FAA towers to close at Trenton and 3 Pa. airports

In this March 9, 2010 photo, an American Eagle flight waits for release from the air traffic control tower at Central Illinois Regional Airport in Bloomington, Ill. Under orders to trim hundreds of millions of dollars from its budget, the Federal Aviation Administration released a final list Friday, March 22, 2013, of 149 air traffic control facilities that it will close at small airports around the country starting early next month. The tower at Central Illinois Regional was included on that list. (AP Photo/The Pantagraph, Steve Smedley)
In this March 9, 2010 photo, an American Eagle flight waits for release from the air traffic control tower at Central Illinois Regional Airport in Bloomington, Ill. Under orders to trim hundreds of millions of dollars from its budget, the Federal Aviation Administration released a final list Friday, March 22, 2013, of 149 air traffic control facilities that it will close at small airports around the country starting early next month. The tower at Central Illinois Regional was included on that list. (AP Photo/The Pantagraph, Steve Smedley) (Steve Smedley)
Posted: March 22, 2013

The Federal Aviation Administration released a final list Friday of 149 air traffic control towers that will close beginning April 7 due to federal budget cuts at small airports nationwide.

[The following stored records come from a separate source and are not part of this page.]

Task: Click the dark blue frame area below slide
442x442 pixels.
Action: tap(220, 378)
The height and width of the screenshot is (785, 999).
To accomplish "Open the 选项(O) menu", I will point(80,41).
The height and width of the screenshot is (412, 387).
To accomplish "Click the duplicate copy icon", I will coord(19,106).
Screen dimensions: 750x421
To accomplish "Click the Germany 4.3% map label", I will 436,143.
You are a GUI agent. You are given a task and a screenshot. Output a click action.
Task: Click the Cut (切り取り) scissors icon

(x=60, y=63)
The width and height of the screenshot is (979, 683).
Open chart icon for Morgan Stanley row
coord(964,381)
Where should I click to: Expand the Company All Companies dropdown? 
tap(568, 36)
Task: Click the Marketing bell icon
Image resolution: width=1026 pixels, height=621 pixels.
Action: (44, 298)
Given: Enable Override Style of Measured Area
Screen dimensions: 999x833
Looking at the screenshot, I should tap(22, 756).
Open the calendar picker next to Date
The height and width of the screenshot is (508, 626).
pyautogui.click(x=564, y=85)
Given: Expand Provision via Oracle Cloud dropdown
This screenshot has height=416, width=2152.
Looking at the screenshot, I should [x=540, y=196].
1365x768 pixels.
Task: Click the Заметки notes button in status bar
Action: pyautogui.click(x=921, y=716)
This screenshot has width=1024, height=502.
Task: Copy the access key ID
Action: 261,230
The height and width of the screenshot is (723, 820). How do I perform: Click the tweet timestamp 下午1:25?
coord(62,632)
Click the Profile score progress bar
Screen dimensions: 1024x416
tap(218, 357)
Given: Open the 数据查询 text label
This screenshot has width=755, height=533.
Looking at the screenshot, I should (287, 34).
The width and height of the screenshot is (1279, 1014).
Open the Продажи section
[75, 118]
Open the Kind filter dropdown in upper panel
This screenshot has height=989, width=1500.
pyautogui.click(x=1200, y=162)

The closures, including at Trenton-Mercer Airport and in Harrisburg, Latrobe, and Lancaster, will not shut down the airports because pilots are trained to land and takeoff by communicating on a common radio frequency without ground controllers.

Frontier Airlines flies from Trenton to four Florida cities and New Orleans.

Despite the cutbacks, Trenton Mercer Airport will continue to operate, and Frontier will continue to fly, said Mercer County Executive Brian Hughes.

"We are disappointed, but this does not impact us operating service from the Trenton airport," Frontier spokeswoman Kate O'Malley said. "In fact, the day after the tower closes, on April 8, we are expanding service to five additional destinations: Atlanta; Chicago Midway; Columbus, Oh.; Detroit and Raleigh-Durham, N.C."

In inclement weather, Frontier may divert flights to another airport, O'Malley said. "In good weather, we will have normal operations."

Hughes said implications of the FAA's decision "are many, ranging from the safety of our airspace to the possible detrimental impact to our economy." He asked the FAA to reconsider, citing Trenton's location in the heavily traveled Northeast, its roster of Fortune 50 tenants which rely on air traffic control for their operations, and the impact of a tower closure on the corporate economy and visiting foreign dignitaries and officials who access the New York metro area from Trenton.

The FAA decided to keep open 24 towers previously slated for closure because doing so "would have a negative impact on the national interest," the agency said.

The FAA said it had no choice but to reduce work hours of a majority of its 47,000 employees, and close air traffic facilities at small airports to trim $637 million due to the spending cuts, known as sequestration.

Other small airport towers that will close include Ithaca, N.Y.; Stillwater, OK.; Jackson, Tn.; Tyler, Tex.; Ogden, Utah; Tacoma, Wash., and Oshkosh, Wis.

The FAA has proposed closing control towers at Northeast Philadelphia Airport, which has no commercial flights, and in New Castle, Del. and Essex County, N.J. The agency said it could take a year to negotiate terms with the national air traffic controllers union.